- _SHORT PROBLEM A_:
Translate this sentence from the article on the D.C. gun carry ruling into Spanish: "Therefore, the Court finds that the District of Columbia’s complete ban on the carrying of handguns in public is unconstitutional."

- _DOCUMENT SECTION_:
======
Plaintiff in D.C. Gun Carry Victory Speaks, Defends Public Carry as a Matter of Personal, and Public, Safety

Tom Palmer (who works for the libertarian institutions the Atlas
Network and the Cato Institute and has been a movement intellectual
and activist since the 1970s) over the weekend, to his great
surprise won his case overturning D.C.’s lack of legal allowance
for carrying their legally registered weapons in public. The case
had been languishing in U.S. District Court in D.C. for mysterious
reasons for five years and a Saturday decision release is
unusual.

The core
of the decision
, which relies relies quite a bit on a case from
the 9th Circuit in California, Peruta v. San
Diego, 
which I blogged
about in March
.

In light of Heller, McDonald, and their progeny, there is no
longer any basis on which this Court can conclude that the
District of Columbia’s total ban on the public carrying of
ready-to-use handguns outside the home is constitutional under any
level of scrutiny. Therefore, the Court finds that the
District of Columbia’s complete ban on the carrying of handguns in
public is unconstitutional. Accordingly, the Court grants
Plaintiffs’ motion for summary judgment and enjoins Defendants
from enforcing the home limitations of D.C. Code § 7-2502.02(a)(4)
and enforcing D.C. Code § 22-4504(a) unless and until such
time as the District of Columbia adopts a licensing mechanism
consistent with constitutional standards enabling people to
exercise their Second Amendment right to bear arms.4
Furthermore, this injunction prohibits the District
from completely banning the carrying of handguns in public for
self-defense by otherwise qualified non-residents
based solely on the fact that they are
not residents of the District.

Palmer was an original plaintiff in the Heller case as
well, and has a harrowing story of being menaced by a gang of thugs
in his youth in which he learned the very practical value for
self-defense of being able to have a weapon in public, not just in
the home. (Palmer also says that although this story is compelling
to many who might wonder why someone wants to have a gun outside
the home, having already been menaced in public should not
settle the question of someone’s right to carry a weapon for
self-defense. It’s about the right, not just about his personal
experience.
======
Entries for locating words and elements
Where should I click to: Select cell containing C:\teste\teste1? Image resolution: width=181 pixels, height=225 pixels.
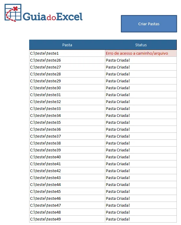coord(67,53)
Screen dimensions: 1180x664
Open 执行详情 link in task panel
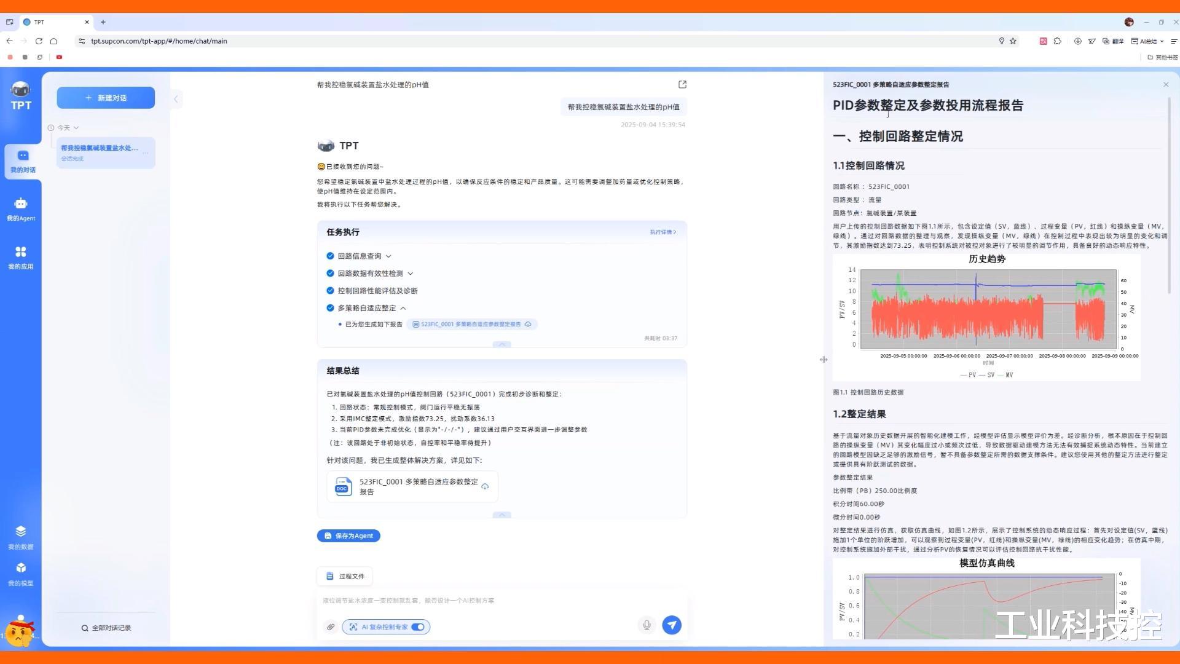(x=663, y=232)
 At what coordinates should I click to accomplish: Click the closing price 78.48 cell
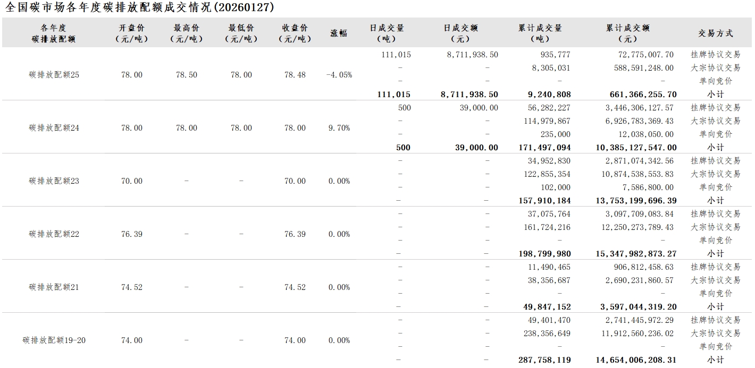pyautogui.click(x=295, y=75)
======
- _SHORT PROBLEM B_:
Rewrite the entries above as a Markdown table with the columns "Row" and "Entry line." Put one line per row with its number, skip blank lines, and leave the pictures out.

- _TASK RESPONSE A_:
Por lo tanto, el Tribunal determina que la prohibición total del Distrito de Columbia de portar armas cortas en público es inconstitucional.

- _TASK RESPONSE B_:
| Row | Entry line |
|---|---|
| 1 | Where should I click to: Select cell containing C:\teste\teste1? Image resolution: width=181 pixels, height=225 pixels. |
| 2 | coord(67,53) |
| 3 | Screen dimensions: 1180x664 |
| 4 | Open 执行详情 link in task panel |
| 5 | (x=663, y=232) |
| 6 |  At what coordinates should I click to accomplish: Click the closing price 78.48 cell |
| 7 | pyautogui.click(x=295, y=75) |